Nothing is to be altered. Print each record in full.
□ □ □ □ □ □ □
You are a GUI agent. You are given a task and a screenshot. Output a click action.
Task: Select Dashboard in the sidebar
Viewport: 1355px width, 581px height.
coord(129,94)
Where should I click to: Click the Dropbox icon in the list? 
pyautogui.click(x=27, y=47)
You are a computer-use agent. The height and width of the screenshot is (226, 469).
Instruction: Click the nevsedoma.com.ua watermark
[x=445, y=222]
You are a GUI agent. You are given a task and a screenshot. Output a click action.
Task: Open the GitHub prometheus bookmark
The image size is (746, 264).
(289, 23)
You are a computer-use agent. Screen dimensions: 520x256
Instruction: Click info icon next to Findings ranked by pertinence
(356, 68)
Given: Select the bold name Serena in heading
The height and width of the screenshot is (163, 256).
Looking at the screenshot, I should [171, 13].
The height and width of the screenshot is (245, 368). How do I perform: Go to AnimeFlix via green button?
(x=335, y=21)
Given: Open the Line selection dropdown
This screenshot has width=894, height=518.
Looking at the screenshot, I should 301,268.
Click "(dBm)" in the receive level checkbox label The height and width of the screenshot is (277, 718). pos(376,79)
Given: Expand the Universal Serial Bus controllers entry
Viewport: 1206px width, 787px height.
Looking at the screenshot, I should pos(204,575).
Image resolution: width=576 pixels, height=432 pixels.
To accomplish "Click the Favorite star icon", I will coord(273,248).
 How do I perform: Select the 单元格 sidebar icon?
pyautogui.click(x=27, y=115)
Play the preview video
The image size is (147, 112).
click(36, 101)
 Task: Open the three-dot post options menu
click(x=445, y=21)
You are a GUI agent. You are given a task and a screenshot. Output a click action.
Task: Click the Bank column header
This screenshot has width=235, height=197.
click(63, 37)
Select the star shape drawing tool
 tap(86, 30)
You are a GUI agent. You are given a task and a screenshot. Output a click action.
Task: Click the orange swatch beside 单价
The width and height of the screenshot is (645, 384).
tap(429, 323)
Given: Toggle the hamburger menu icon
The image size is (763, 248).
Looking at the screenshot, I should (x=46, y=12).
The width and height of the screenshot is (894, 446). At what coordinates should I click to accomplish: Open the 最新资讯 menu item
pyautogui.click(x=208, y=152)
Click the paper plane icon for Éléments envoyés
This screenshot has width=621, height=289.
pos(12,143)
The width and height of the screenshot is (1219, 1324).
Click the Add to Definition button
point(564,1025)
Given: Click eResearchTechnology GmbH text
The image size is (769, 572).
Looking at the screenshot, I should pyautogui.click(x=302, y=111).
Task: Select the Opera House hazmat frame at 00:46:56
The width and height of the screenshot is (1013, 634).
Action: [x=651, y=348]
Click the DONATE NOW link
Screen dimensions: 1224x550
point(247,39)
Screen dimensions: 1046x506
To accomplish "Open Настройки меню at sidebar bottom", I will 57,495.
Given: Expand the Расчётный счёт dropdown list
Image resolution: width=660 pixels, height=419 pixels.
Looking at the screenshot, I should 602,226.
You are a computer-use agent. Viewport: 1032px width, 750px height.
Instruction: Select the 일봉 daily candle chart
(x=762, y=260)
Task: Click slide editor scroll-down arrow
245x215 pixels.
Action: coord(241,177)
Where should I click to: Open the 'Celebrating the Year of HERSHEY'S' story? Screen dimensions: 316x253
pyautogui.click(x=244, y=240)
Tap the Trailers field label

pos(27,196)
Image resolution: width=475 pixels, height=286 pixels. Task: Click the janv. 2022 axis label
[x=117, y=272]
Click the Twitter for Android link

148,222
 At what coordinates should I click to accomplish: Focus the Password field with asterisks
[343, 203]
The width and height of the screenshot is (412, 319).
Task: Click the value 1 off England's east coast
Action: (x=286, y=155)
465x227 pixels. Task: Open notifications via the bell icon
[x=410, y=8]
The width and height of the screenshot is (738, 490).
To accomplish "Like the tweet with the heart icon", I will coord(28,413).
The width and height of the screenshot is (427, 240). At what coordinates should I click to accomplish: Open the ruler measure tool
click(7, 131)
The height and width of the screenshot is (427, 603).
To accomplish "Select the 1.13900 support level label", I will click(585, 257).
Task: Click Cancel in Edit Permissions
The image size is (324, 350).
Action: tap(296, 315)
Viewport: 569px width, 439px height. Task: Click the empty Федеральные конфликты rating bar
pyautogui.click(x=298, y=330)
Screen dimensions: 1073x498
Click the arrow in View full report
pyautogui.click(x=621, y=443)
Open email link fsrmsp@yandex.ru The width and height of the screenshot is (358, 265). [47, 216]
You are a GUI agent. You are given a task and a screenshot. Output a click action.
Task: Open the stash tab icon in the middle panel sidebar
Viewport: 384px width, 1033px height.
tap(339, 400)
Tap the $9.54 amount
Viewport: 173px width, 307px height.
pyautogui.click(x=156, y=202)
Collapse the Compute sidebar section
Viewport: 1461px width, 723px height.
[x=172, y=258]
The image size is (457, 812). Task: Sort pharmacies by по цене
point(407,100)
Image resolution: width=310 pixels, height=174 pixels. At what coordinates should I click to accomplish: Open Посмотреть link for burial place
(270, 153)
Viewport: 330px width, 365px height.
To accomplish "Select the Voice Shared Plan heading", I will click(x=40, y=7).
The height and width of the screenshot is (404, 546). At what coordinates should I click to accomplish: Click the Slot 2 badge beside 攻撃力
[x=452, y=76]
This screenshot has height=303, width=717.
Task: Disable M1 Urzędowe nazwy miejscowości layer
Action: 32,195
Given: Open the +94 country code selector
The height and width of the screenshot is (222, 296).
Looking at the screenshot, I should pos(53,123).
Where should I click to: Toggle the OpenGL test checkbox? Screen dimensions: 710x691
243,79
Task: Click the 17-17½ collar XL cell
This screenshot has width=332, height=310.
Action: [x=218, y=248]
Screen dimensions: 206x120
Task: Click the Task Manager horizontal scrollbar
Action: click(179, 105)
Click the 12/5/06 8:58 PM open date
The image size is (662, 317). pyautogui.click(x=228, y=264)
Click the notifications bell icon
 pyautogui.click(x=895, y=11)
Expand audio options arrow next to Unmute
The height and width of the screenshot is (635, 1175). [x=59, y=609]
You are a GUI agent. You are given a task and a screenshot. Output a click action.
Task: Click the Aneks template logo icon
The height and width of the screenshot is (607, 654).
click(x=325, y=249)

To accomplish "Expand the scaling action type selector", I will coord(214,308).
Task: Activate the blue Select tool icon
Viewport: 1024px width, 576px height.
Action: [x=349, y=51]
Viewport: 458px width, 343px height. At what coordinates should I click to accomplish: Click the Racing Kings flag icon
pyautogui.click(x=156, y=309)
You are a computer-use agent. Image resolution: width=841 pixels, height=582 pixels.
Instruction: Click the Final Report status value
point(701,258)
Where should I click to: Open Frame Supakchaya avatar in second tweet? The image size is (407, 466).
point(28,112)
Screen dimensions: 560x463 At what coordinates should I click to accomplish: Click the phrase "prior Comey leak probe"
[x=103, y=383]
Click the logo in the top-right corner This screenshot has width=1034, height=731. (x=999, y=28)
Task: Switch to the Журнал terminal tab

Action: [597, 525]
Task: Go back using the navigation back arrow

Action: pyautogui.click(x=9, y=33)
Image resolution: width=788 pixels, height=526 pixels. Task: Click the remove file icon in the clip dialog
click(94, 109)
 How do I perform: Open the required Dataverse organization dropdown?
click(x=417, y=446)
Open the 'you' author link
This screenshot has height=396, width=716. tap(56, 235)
□ □ □ □ □ □ □
**EXERCISE OUTPUT:**
You are a GUI agent. You are given a task and a screenshot. Output a click action.
Task: Select Dashboard in the sidebar
Viewport: 1355px width, 581px height.
coord(129,94)
Where should I click to: Click the Dropbox icon in the list? 
pyautogui.click(x=27, y=47)
You are a computer-use agent. The height and width of the screenshot is (226, 469).
Instruction: Click the nevsedoma.com.ua watermark
[x=445, y=222]
You are a GUI agent. You are given a task and a screenshot. Output a click action.
Task: Open the GitHub prometheus bookmark
The image size is (746, 264).
(289, 23)
You are a computer-use agent. Screen dimensions: 520x256
Instruction: Click info icon next to Findings ranked by pertinence
(356, 68)
Given: Select the bold name Serena in heading
The height and width of the screenshot is (163, 256).
Looking at the screenshot, I should [171, 13].
The height and width of the screenshot is (245, 368). How do I perform: Go to AnimeFlix via green button?
(x=335, y=21)
Given: Open the Line selection dropdown
This screenshot has width=894, height=518.
Looking at the screenshot, I should 301,268.
Click "(dBm)" in the receive level checkbox label The height and width of the screenshot is (277, 718). pos(376,79)
Given: Expand the Universal Serial Bus controllers entry
Viewport: 1206px width, 787px height.
Looking at the screenshot, I should pos(204,575).
Image resolution: width=576 pixels, height=432 pixels.
To accomplish "Click the Favorite star icon", I will coord(273,248).
 How do I perform: Select the 单元格 sidebar icon?
pyautogui.click(x=27, y=115)
Play the preview video
The image size is (147, 112).
click(36, 101)
 Task: Open the three-dot post options menu
click(x=445, y=21)
You are a GUI agent. You are given a task and a screenshot. Output a click action.
Task: Click the Bank column header
This screenshot has width=235, height=197.
click(63, 37)
Select the star shape drawing tool
 tap(86, 30)
You are a GUI agent. You are given a task and a screenshot. Output a click action.
Task: Click the orange swatch beside 单价
The width and height of the screenshot is (645, 384).
tap(429, 323)
Given: Toggle the hamburger menu icon
The image size is (763, 248).
Looking at the screenshot, I should (x=46, y=12).
The width and height of the screenshot is (894, 446). At what coordinates should I click to accomplish: Open the 最新资讯 menu item
pyautogui.click(x=208, y=152)
Click the paper plane icon for Éléments envoyés
This screenshot has width=621, height=289.
pos(12,143)
The width and height of the screenshot is (1219, 1324).
Click the Add to Definition button
point(564,1025)
Given: Click eResearchTechnology GmbH text
The image size is (769, 572).
Looking at the screenshot, I should pyautogui.click(x=302, y=111).
Task: Select the Opera House hazmat frame at 00:46:56
The width and height of the screenshot is (1013, 634).
Action: [x=651, y=348]
Click the DONATE NOW link
Screen dimensions: 1224x550
point(247,39)
Screen dimensions: 1046x506
To accomplish "Open Настройки меню at sidebar bottom", I will 57,495.
Given: Expand the Расчётный счёт dropdown list
Image resolution: width=660 pixels, height=419 pixels.
Looking at the screenshot, I should 602,226.
You are a computer-use agent. Viewport: 1032px width, 750px height.
Instruction: Select the 일봉 daily candle chart
(x=762, y=260)
Task: Click slide editor scroll-down arrow
245x215 pixels.
Action: coord(241,177)
Where should I click to: Open the 'Celebrating the Year of HERSHEY'S' story? Screen dimensions: 316x253
pyautogui.click(x=244, y=240)
Tap the Trailers field label

pos(27,196)
Image resolution: width=475 pixels, height=286 pixels. Task: Click the janv. 2022 axis label
[x=117, y=272]
Click the Twitter for Android link

148,222
 At what coordinates should I click to accomplish: Focus the Password field with asterisks
[343, 203]
The width and height of the screenshot is (412, 319).
Task: Click the value 1 off England's east coast
Action: (x=286, y=155)
465x227 pixels. Task: Open notifications via the bell icon
[x=410, y=8]
The width and height of the screenshot is (738, 490).
To accomplish "Like the tweet with the heart icon", I will coord(28,413).
The width and height of the screenshot is (427, 240). At what coordinates should I click to accomplish: Open the ruler measure tool
click(7, 131)
The height and width of the screenshot is (427, 603).
To accomplish "Select the 1.13900 support level label", I will click(585, 257).
Task: Click Cancel in Edit Permissions
The image size is (324, 350).
Action: tap(296, 315)
Viewport: 569px width, 439px height. Task: Click the empty Федеральные конфликты rating bar
pyautogui.click(x=298, y=330)
Screen dimensions: 1073x498
Click the arrow in View full report
pyautogui.click(x=621, y=443)
Open email link fsrmsp@yandex.ru The width and height of the screenshot is (358, 265). [47, 216]
You are a GUI agent. You are given a task and a screenshot. Output a click action.
Task: Open the stash tab icon in the middle panel sidebar
Viewport: 384px width, 1033px height.
tap(339, 400)
Tap the $9.54 amount
Viewport: 173px width, 307px height.
pyautogui.click(x=156, y=202)
Collapse the Compute sidebar section
Viewport: 1461px width, 723px height.
[x=172, y=258]
The image size is (457, 812). Task: Sort pharmacies by по цене
point(407,100)
Image resolution: width=310 pixels, height=174 pixels. At what coordinates should I click to accomplish: Open Посмотреть link for burial place
(270, 153)
Viewport: 330px width, 365px height.
To accomplish "Select the Voice Shared Plan heading", I will click(x=40, y=7).
The height and width of the screenshot is (404, 546). At what coordinates should I click to accomplish: Click the Slot 2 badge beside 攻撃力
[x=452, y=76]
This screenshot has height=303, width=717.
Task: Disable M1 Urzędowe nazwy miejscowości layer
Action: 32,195
Given: Open the +94 country code selector
The height and width of the screenshot is (222, 296).
Looking at the screenshot, I should pos(53,123).
Where should I click to: Toggle the OpenGL test checkbox? Screen dimensions: 710x691
243,79
Task: Click the 17-17½ collar XL cell
This screenshot has width=332, height=310.
Action: [x=218, y=248]
Screen dimensions: 206x120
Task: Click the Task Manager horizontal scrollbar
Action: click(179, 105)
Click the 12/5/06 8:58 PM open date
The image size is (662, 317). pyautogui.click(x=228, y=264)
Click the notifications bell icon
 pyautogui.click(x=895, y=11)
Expand audio options arrow next to Unmute
The height and width of the screenshot is (635, 1175). [x=59, y=609]
You are a GUI agent. You are given a task and a screenshot. Output a click action.
Task: Click the Aneks template logo icon
The height and width of the screenshot is (607, 654).
click(x=325, y=249)

To accomplish "Expand the scaling action type selector", I will coord(214,308).
Task: Activate the blue Select tool icon
Viewport: 1024px width, 576px height.
Action: [x=349, y=51]
Viewport: 458px width, 343px height. At what coordinates should I click to accomplish: Click the Racing Kings flag icon
pyautogui.click(x=156, y=309)
You are a computer-use agent. Image resolution: width=841 pixels, height=582 pixels.
Instruction: Click the Final Report status value
point(701,258)
Where should I click to: Open Frame Supakchaya avatar in second tweet? The image size is (407, 466).
point(28,112)
Screen dimensions: 560x463 At what coordinates should I click to accomplish: Click the phrase "prior Comey leak probe"
[x=103, y=383]
Click the logo in the top-right corner This screenshot has width=1034, height=731. (x=999, y=28)
Task: Switch to the Журнал terminal tab

Action: [597, 525]
Task: Go back using the navigation back arrow

Action: pyautogui.click(x=9, y=33)
Image resolution: width=788 pixels, height=526 pixels. Task: Click the remove file icon in the clip dialog
click(94, 109)
 How do I perform: Open the required Dataverse organization dropdown?
click(x=417, y=446)
Open the 'you' author link
This screenshot has height=396, width=716. tap(56, 235)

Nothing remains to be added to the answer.